3. Interpreter of maladies by Jhumpa Lahiri- I’d like to see what all the fuss is about, and need to read some short stories by someone other than Alice Munro!
All just part of my lovely weekend which will soon (sadly) be over.

9 Comments

  • Well, The Gathering certainly is an Irish misery memoir — if you don’t want one of those, then best avoid it. I had mixed feelings about it, certainly.

  • I have to echo Dorothy’s comments on The Gathering…not one of my favorites, even amongst the Irish misery memoir.

    I did enjoy Jhumpa Lahiri’s stories. And I love Munroe, too.

  • Pistache is so funny! Every one of them spot on (at least the authors I’d read anything of – I assume the rest also accurate…) The Woolf is hilarious, even though I love Woolf.

    And the Vita S-W book sounds great. I loved All Passion Spent, which I read last year, but wasn’t so fond of No Signposts in the Sea.

  • Love Letters looks really interesting! Let me know what you think of it, when you’re finished.

  • Sounds like you’ve picked up some great books! I’d be interested in the Jhumpa Lahiri stories. I enjoyed her novel, The Namesake.

  • I love the photos Sarah. Saves writing the titles doesn’t it?

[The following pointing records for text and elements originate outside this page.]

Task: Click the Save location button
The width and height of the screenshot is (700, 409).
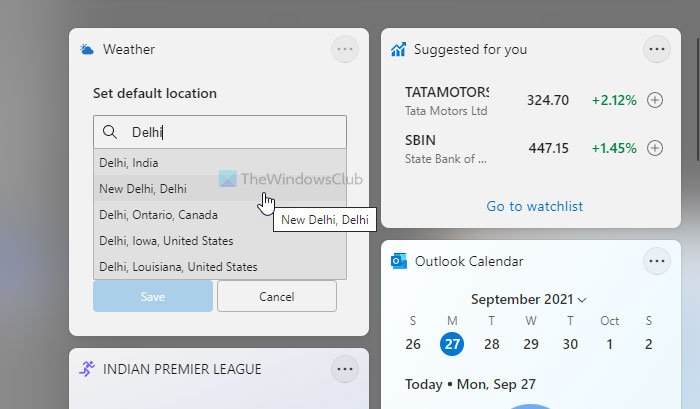Action: pos(153,296)
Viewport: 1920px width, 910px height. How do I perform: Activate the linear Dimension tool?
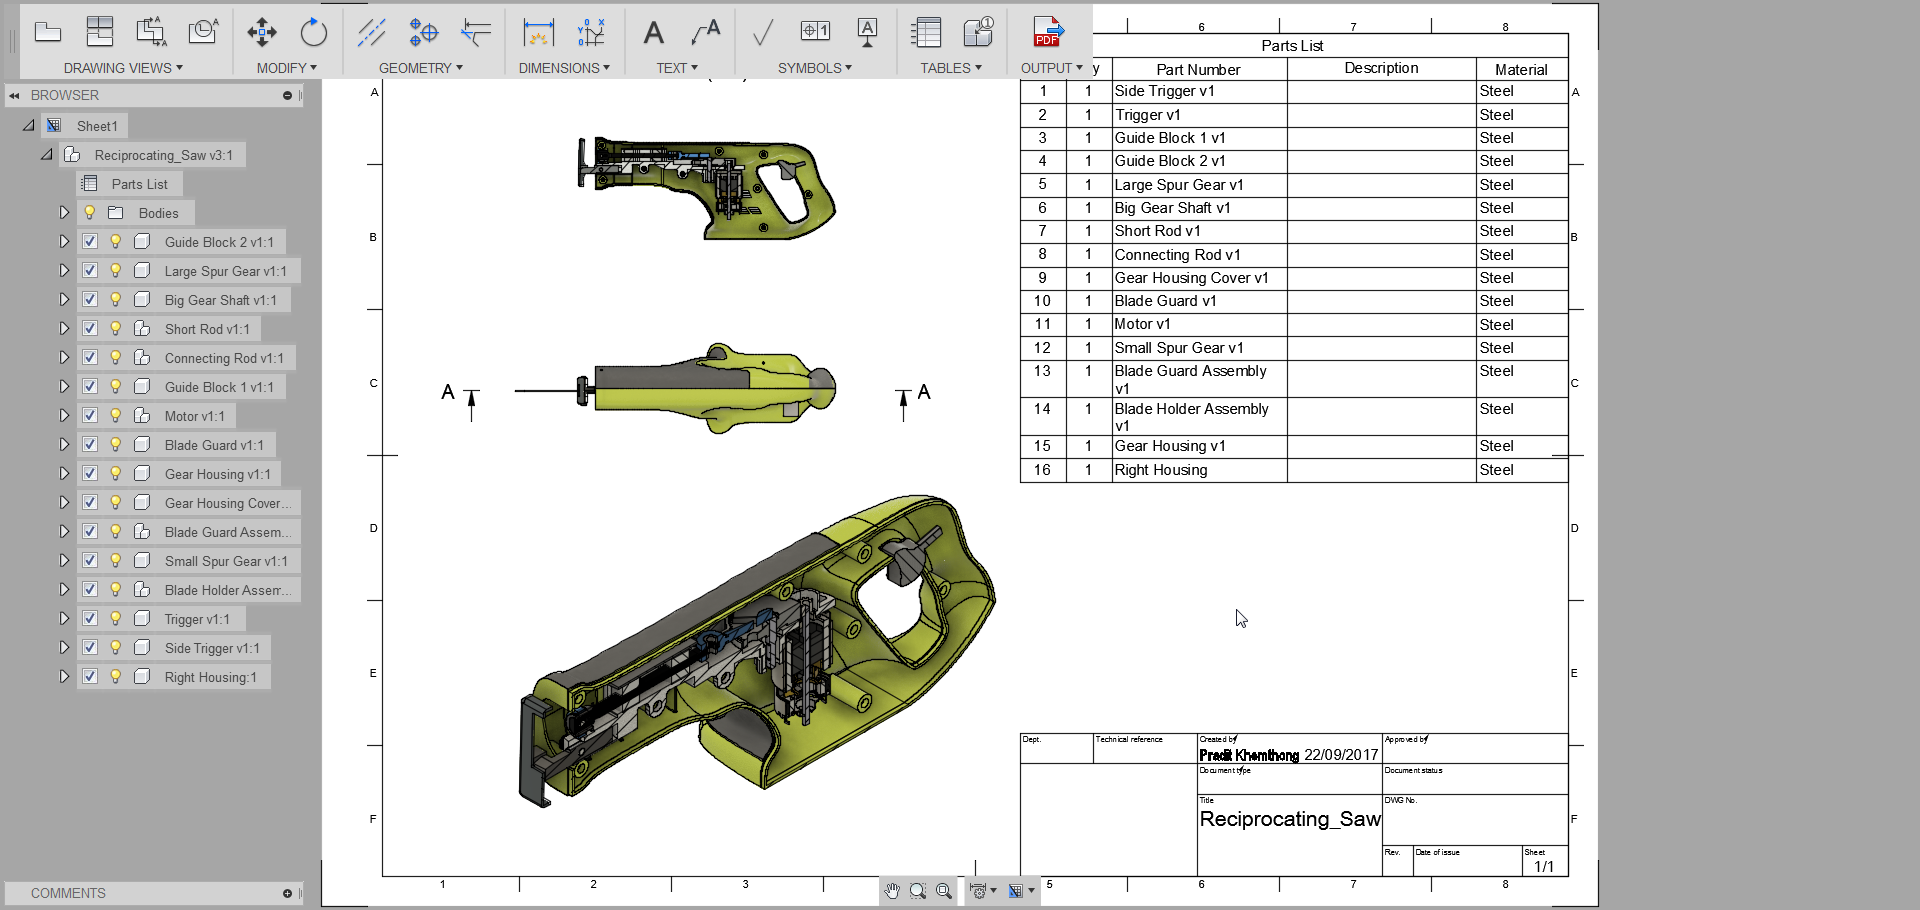539,33
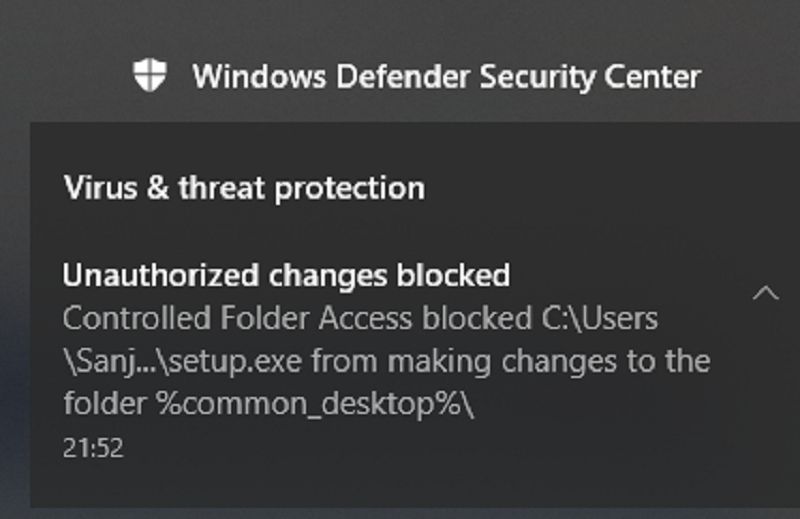Open the Windows Defender Security Center header
The width and height of the screenshot is (800, 519).
[x=446, y=76]
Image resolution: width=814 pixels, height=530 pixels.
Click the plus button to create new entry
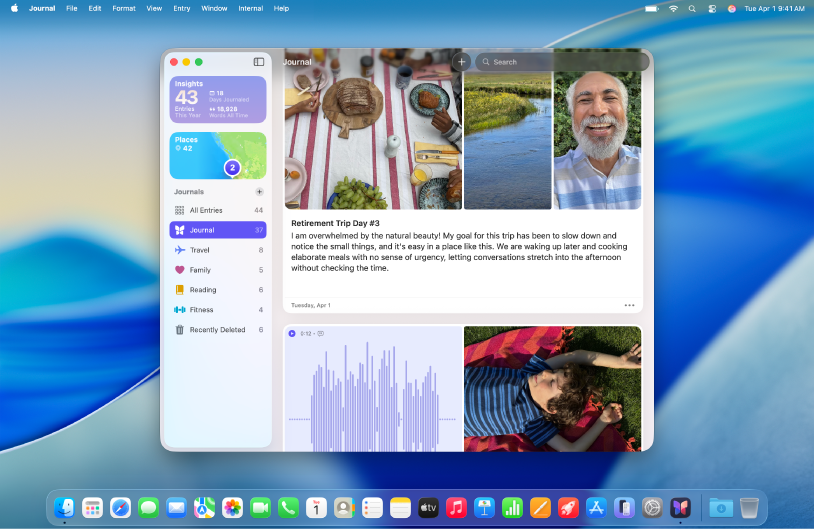461,62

  • I’ll be interested in what you have to say about The Portable Virgin. I loved The Gathering but didn’t much enjoy (or understand) Enright’s The Wig My Father Wore.

  • I have the latest Reginald Hill as well and looking forward to it very much. I thought the earlier books in this series were not incredibly good but from the Jester’s Death Book they have been wonderful and very very well written. In fact, sometimes I have to have dictionary handy to check out a word

  • I haven’t read all the stories in Interpreter of Maladies, but of the ones I’ve read, my favorites so far have been A Temporary Matter and Sexy.